I fell in love with complexity and it almost cost me a quarter of margin. 📉
In 16 years running a digital agency I have watched every technology wave roll in — from the arrival of Facebook Ads to the Big Data explosion. None blinded me as much as the wave of Generative AI. Just a few months ago, at GMC (Global Marketing and Commerce), we fell into a dangerous trap: the infinite-subscription trap.
We ended up with 25 active AI tool subscriptions. We looked like NASA. We had a prompt generator for every social network, three different meeting-transcription tools, four video generation platforms and a never-ending pile of plugins promising to “automate your life in one click”.
The reality was different. Our processes were slow, the team was mentally exhausted, and — most worrying — our clients' ROI was not moving at the same rate as our software bill.
The hidden cost of “Tech Shine”
Having 25 tools did not make us faster; it made us heavier. Every new tool meant a learning curve, another open tab, and a brutal fragmentation of attention. The team was spending more time deciding which tool to work with than actually working on the client's strategy.
That is when I decided to apply what I now call the “AI Diet”.
Step 1: The Value Audit
We sat down with the team and analyzed every subscription under a brutal filter: Does this tool save us at least 5 hours per week or measurably improve the client's ROI?

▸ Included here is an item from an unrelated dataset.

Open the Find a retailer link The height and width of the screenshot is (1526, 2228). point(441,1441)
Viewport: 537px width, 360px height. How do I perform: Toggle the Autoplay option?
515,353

We discovered that 70% of our tools were redundant. We had tools doing the same thing as other tools, just with a slightly prettier interface. We were paying for “visual comfort”, not real efficiency.
Step 2: The 16-Year Filter
This is where a decade and a half of experience kicked in. Someone with two years of experience is dazzled by an AI that writes acceptable copy. Someone with 16 years knows that “acceptable” copy does not sell in a saturated market.
We decided that AI should not replace human judgment — it should amplify it. If a tool tried to “think” for us in a mediocre way, it was out.
Step 3: Consolidation into 3 Pillars
We trimmed our stack down to just three fundamental pillars that actually move the needle in a modern agency:
- Autonomous Execution & Operations: Manus handles the complex execution work across social and ads that used to require hours of manual work.
- Thinking & Code Architecture: Claude became our architect for structuring strategy and building custom solutions.
- Real-Time Research & Data: Perplexity replaced hours of manual Google searches, giving us immediate context for every campaign.
The Results: Less is a Lot More
When we simplified, something unexpected happened: creativity went up.
Without the noise of 20 different platforms, the team could focus on what actually matters — storytelling, consumer psychology and the human touch no AI can replicate. The result was a 40% improvement in our average campaign ROI, simply because we stopped “playing” with technology and started “using” it with purpose.
Cutting tools didn't just lower our operating costs (we save thousands of dollars a month in SaaS) — it eliminated “AI Brain Fry”, that mental fatigue of jumping between interfaces.
Lesson for agency owners and founders
If your tech stack looks like a Product Hunt catalogue, you probably have a bottleneck, not a competitive advantage. AI is a bicycle for the mind — but if you try to pedal 25 bikes at the same time, you will not get anywhere.
My advice today: Pick your three non-negotiable tools and master them. The rest is noise.